# TEXTE SOURCE:
Recours contre la Taxe LGV​

 

Les collectifs mobilisés contre le projet ont plus d’un tour dans leur sac. Ceux-ci se rencontrent début 2024 à Mont-de-Marsan (voir article du journal Sud-Ouest) pour étudier la faisabilité d’un recours contre… la Taxe Spéciale d’Équipement qui oblige les collectivités à collecter un impôt local destiné à financer les LGV du Sud-Ouest.

Ce recours est un peu particulier puisqu’il ne relève pas des juridictions classiques : il doit être soutenu devant le Conseil Constitutionnel et prend un autre nom : « Question Prioritaire de Constitutionnalité » (QPC). Il s’agit dans les fait de demander au Conseil Constitutionnel de statuer sur le fait que cette taxe locale est conforme à la Consitution, en particulier étant donné que le GPSO est un projet tout sauf local (ses impacts sont nationaux et européens). Si ces taxes locales sont déclarées inconstitutionnelles cela annulerait une grande partie du financement attribué à la société GPSO pour financer ce projet ! Plus d’information sur ce qu’est une QPC sur le site du conseil d’État. Un tel recours permet une décision sous 9 mois environ : la partie est loin d’être gagnée pour les promoteurs du projet !

# Entrées de données sauvegardées:
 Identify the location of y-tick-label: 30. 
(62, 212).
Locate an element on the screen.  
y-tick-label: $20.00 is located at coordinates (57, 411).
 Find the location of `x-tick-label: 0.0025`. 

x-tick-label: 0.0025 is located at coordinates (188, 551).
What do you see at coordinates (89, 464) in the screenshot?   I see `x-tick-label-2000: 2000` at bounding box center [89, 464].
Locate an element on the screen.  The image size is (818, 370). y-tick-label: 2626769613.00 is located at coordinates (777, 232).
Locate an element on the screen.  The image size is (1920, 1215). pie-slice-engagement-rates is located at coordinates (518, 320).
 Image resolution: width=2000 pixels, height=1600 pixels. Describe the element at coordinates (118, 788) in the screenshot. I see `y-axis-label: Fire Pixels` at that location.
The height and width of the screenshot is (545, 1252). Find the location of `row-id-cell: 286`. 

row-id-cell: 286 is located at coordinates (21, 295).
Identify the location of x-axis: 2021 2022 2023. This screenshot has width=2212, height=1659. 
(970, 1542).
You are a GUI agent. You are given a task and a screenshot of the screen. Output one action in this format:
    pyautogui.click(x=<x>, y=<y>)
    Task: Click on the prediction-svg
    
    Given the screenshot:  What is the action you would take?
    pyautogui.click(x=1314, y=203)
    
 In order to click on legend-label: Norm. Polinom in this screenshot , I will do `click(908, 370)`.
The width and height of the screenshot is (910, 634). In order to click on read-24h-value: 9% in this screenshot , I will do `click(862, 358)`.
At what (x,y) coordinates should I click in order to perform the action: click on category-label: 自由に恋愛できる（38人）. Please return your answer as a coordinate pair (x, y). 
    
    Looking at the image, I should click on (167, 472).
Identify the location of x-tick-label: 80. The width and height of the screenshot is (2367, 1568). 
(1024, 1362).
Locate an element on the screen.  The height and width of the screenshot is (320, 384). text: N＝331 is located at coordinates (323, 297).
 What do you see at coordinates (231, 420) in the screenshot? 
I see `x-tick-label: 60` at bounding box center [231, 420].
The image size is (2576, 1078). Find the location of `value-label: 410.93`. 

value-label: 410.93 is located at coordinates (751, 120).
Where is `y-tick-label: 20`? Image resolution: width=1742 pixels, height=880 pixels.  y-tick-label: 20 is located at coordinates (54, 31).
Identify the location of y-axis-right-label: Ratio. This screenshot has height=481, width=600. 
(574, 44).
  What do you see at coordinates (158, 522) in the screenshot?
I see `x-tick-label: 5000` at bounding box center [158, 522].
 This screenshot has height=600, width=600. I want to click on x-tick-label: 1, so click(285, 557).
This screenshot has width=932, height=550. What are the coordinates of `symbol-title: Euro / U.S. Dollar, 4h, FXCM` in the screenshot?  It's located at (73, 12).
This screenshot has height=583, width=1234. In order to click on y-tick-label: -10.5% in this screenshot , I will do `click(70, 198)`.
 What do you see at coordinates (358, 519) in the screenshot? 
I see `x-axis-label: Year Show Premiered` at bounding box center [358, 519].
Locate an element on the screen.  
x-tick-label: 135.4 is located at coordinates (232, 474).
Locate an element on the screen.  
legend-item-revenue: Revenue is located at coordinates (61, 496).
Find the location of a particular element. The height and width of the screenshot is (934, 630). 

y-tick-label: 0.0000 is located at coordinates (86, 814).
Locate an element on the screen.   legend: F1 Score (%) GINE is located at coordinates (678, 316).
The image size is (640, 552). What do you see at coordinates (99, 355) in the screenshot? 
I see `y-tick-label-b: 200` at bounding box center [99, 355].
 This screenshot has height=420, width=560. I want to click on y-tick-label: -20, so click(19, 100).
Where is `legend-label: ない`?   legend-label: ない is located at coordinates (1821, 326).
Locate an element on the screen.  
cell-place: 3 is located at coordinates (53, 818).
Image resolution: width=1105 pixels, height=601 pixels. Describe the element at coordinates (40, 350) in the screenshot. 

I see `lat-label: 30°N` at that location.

# CONSIGNES:
- A) Indiquez si chaque affirmation est conforme au texte sur la taxe LGV en répondant par oui ou par non, puis citez mot pour mot le passage qui le prouve. (i) Les collectifs se rencontrent début 2024 à Mont-de-Marsan. (ii) Le recours relève des juridictions classiques. (iii) Un tel recours permet une décision sous un an environ.
- B) Restituez sans rien changer le passage du texte sur la taxe LGV situé entre « Ce recours est » et « du projet ! », ces deux bornes comprises.
- C) Reprenez le texte sur la taxe LGV après sa dernière phrase et poursuivez-le.

# CORRIGÉ:
- A)
(i) Oui : « Ceux-ci se rencontrent début 2024 à Mont-de-Marsan ».
(ii) Non : « il ne relève pas des juridictions classiques ».
(iii) Non : « Un tel recours permet une décision sous 9 mois environ ».

- B)
Ce recours est un peu particulier puisqu’il ne relève pas des juridictions classiques : il doit être soutenu devant le Conseil Constitutionnel et prend un autre nom : « Question Prioritaire de Constitutionnalité » (QPC). Il s’agit dans les fait de demander au Conseil Constitutionnel de statuer sur le fait que cette taxe locale est conforme à la Consitution, en particulier étant donné que le GPSO est un projet tout sauf local (ses impacts sont nationaux et européens). Si ces taxes locales sont déclarées inconstitutionnelles cela annulerait une grande partie du financement attribué à la société GPSO pour financer ce projet ! Plus d’information sur ce qu’est une QPC sur le site du conseil d’État. Un tel recours permet une décision sous 9 mois environ : la partie est loin d’être gagnée pour les promoteurs du projet !

- C)
Lire le Communiqué de TGV en Albret annonçant le dépôt d’une QPC

Par ailleurs un dernier recours est déposé en mars 2024 par les collectifs, celui concernant la Déclaration d’Utilité Publique des lignes nouvelles. En effet si à date parmi les trois opérations englobées dans le Grand Projet ferroviaire du Sud-Ouest seuls les AFSB font l’objet d’un recours concernant la DUP, le plan de financement signé en 2022 et 2023 apporte de nouveaux arguments par rapport à l’enquête publique de 2014-2016, qui peuvent permettre de les contester en justice également la DUP portant sur les lignes nouvelles. Cependant cette DUP a été promulguée par le Premier Ministre en personne, et elle ne peut donc pas être contestée devant un ‘simple’ Tribunal Administratif : il faut porter ce recours directement devant le Conseil d’État (l’instance qui est chargée en France de juger le gouvernement lui-même !). 

Soutenir les actions des collectifs et les recours juridiques

Les collectifs, solidaires d’un bout à l’autre du Sud-Ouest, engagent des fonds importants pour financer ces recours (les frais d’avocats notamment).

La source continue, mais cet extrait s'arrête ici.